I was in and out of consciousness until the morning of Tuesday, April 25. My husband had to fill me in on all the details of the past 24 hours. I was sent to the cath lab an hour after my admission. The angiogram showed an extremely narrow LAD. The surgeon that was called in didn’t want to perform surgery because he thought the artery too narrow and that he’d do more harm than good (for this I am so thankful). I had no idea of all the blood testing, xrays, ultrasounds, angio that had been done. My cardiologist came in to tell me I was not his typical patient but that I did have heart disease that can be medically managed. I left the hospital with 9 medications. I was feeling overwhelmed.

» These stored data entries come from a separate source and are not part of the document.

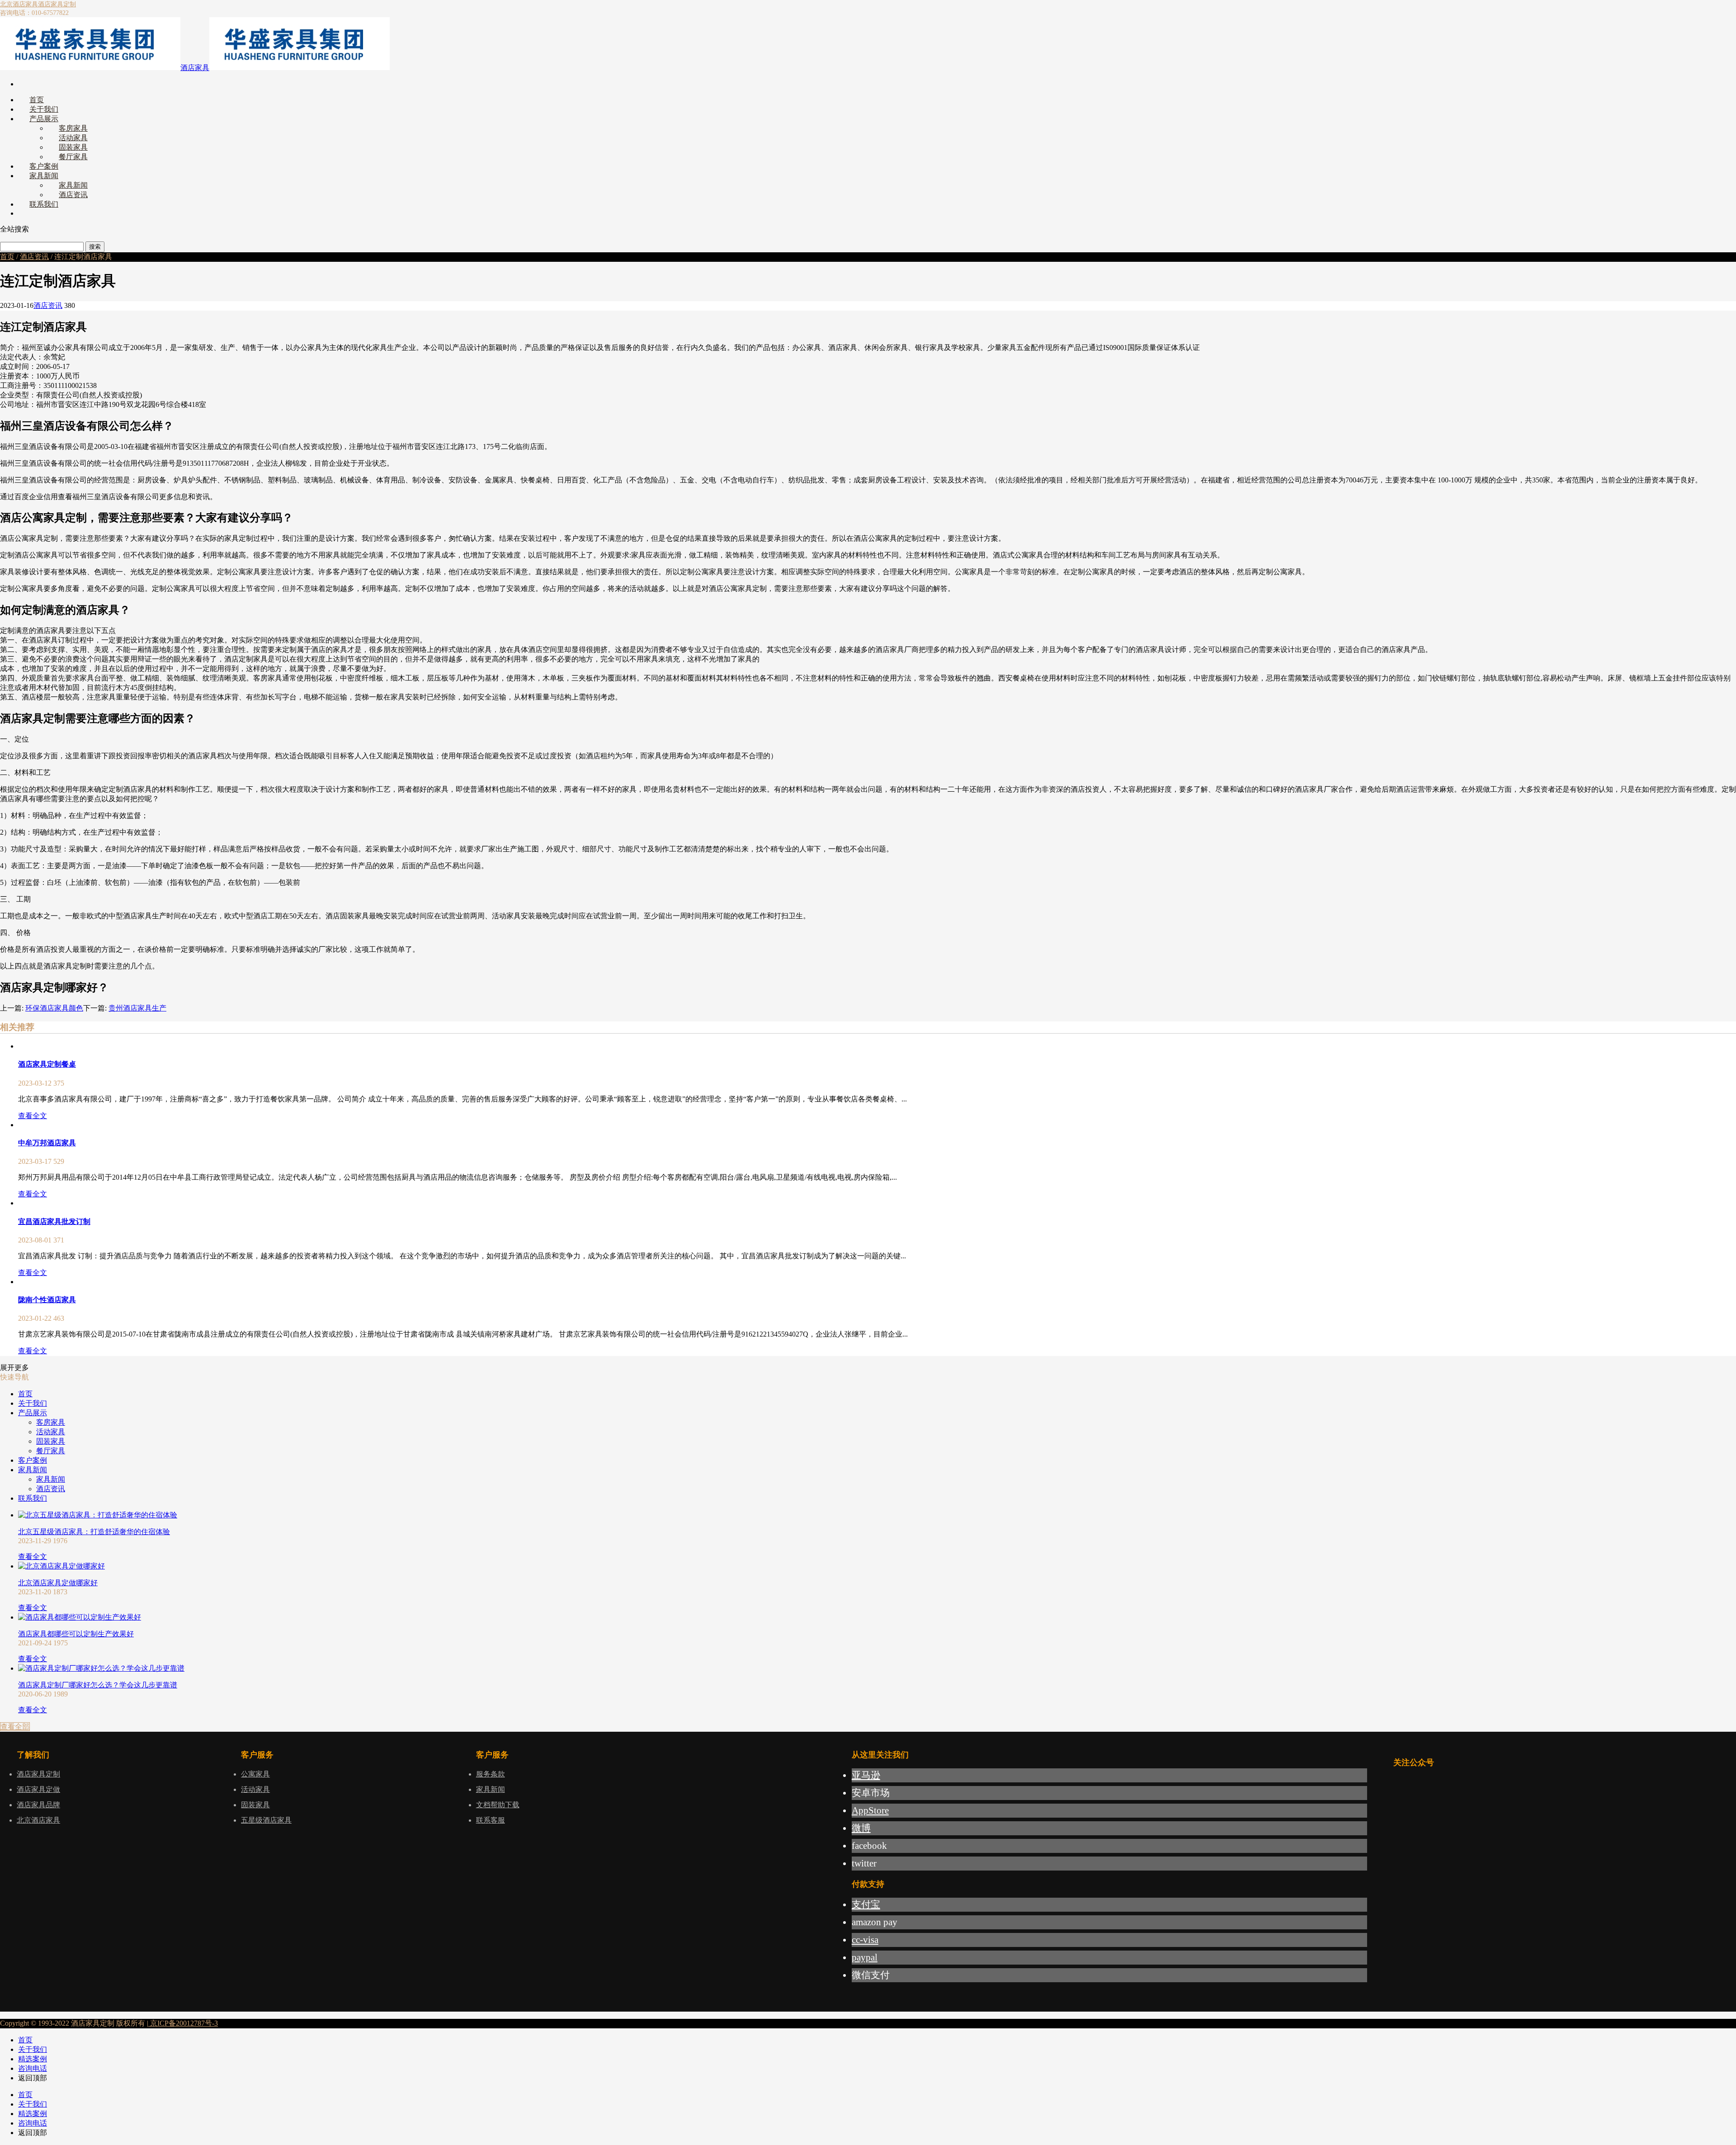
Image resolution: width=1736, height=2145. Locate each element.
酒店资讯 (34, 256)
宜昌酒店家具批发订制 (54, 1221)
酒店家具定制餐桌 (47, 1064)
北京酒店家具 (19, 4)
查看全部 (14, 1726)
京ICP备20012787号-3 (183, 2023)
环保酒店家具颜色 (54, 1008)
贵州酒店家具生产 (137, 1008)
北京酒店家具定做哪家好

A week later I met with my cardiologist again. He shared my angio with several other surgeons, all who said they would not recommend surgery. I was not convinced that I had heart disease because my cholesterol levels had always fallen in the normal range. He decided to refer me to a cardiac specialist at Stanford. A CT scan was ordered. The CT scan revealed a myocardial bridge, not his specialty, so he referred me to another cardiac specialist at Stanford. On June 5, 2017 I met with the new specialist that gave me the diagnosis of a SCAD! The myocardial bridge has nothing to do with why I had a heart attack. My CT scan also showed that my LAD was completely back to normal. I was immediately taken off of all meds. I am to keep the nitroglycerin in case of another SCAD which I was told there is a 30% chance of happening again at any time.
It’s been two days since I’ve taken any medication, my gut is so much happier. I am so grateful to my cardiologist for forwarding my case and not just letting things be. Fortunate that surgery was not performed. Hopeful for a healthy future.